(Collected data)
Content starts

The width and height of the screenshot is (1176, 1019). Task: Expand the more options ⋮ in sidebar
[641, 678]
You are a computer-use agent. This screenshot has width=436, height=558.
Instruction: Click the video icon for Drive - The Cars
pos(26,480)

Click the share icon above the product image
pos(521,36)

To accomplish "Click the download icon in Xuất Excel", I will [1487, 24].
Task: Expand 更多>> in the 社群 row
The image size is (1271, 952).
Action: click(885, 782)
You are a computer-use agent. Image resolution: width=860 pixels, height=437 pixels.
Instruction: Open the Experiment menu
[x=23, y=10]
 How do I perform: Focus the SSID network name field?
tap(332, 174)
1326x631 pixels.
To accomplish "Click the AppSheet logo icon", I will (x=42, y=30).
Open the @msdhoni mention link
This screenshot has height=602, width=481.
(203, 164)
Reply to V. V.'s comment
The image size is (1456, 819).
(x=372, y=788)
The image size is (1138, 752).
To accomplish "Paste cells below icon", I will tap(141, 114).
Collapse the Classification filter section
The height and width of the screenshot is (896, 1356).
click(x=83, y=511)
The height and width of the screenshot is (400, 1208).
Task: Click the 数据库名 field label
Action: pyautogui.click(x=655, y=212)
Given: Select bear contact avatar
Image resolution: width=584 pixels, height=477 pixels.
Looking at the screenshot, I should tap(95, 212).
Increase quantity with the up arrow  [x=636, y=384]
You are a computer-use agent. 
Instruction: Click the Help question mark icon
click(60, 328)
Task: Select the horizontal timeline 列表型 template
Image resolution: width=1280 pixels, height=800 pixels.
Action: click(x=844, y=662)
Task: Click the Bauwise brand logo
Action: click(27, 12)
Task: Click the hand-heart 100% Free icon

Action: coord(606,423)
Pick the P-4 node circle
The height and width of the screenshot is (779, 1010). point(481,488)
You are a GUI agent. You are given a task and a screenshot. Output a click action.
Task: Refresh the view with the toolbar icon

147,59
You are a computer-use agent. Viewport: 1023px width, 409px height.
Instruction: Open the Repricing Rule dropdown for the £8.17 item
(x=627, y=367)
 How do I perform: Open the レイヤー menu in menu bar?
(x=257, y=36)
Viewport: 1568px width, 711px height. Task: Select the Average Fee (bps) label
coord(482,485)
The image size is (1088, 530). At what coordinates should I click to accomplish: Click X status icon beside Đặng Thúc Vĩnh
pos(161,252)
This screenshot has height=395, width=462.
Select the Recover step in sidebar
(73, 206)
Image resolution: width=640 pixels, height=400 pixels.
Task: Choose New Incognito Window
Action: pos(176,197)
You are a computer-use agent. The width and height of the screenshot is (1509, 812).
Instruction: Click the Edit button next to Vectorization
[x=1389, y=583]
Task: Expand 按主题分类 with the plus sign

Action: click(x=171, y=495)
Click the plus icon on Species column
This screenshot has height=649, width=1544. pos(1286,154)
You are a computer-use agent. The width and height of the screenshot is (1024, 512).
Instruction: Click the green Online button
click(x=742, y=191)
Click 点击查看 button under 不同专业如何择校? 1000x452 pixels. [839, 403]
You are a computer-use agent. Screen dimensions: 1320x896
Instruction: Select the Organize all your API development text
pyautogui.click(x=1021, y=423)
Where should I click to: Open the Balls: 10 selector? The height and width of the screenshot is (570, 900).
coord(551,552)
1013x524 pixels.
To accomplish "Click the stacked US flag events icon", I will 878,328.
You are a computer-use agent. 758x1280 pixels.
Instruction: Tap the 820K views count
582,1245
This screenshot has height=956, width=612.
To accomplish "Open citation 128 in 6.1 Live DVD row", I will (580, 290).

Content ends

## ACTIVITY
Write down exactly the span of lines above from the one containing "The image size is (1088, 530)." to the one containing "Click 点击查看 button", both ends included.

## EXPECTED OUTPUT
The image size is (1088, 530). At what coordinates should I click to accomplish: Click X status icon beside Đặng Thúc Vĩnh
pos(161,252)
This screenshot has height=395, width=462.
Select the Recover step in sidebar
(73, 206)
Image resolution: width=640 pixels, height=400 pixels.
Task: Choose New Incognito Window
Action: pos(176,197)
You are a computer-use agent. The width and height of the screenshot is (1509, 812).
Instruction: Click the Edit button next to Vectorization
[x=1389, y=583]
Task: Expand 按主题分类 with the plus sign

Action: click(x=171, y=495)
Click the plus icon on Species column
This screenshot has height=649, width=1544. pos(1286,154)
You are a computer-use agent. The width and height of the screenshot is (1024, 512).
Instruction: Click the green Online button
click(x=742, y=191)
Click 点击查看 button under 不同专业如何择校? 1000x452 pixels. [839, 403]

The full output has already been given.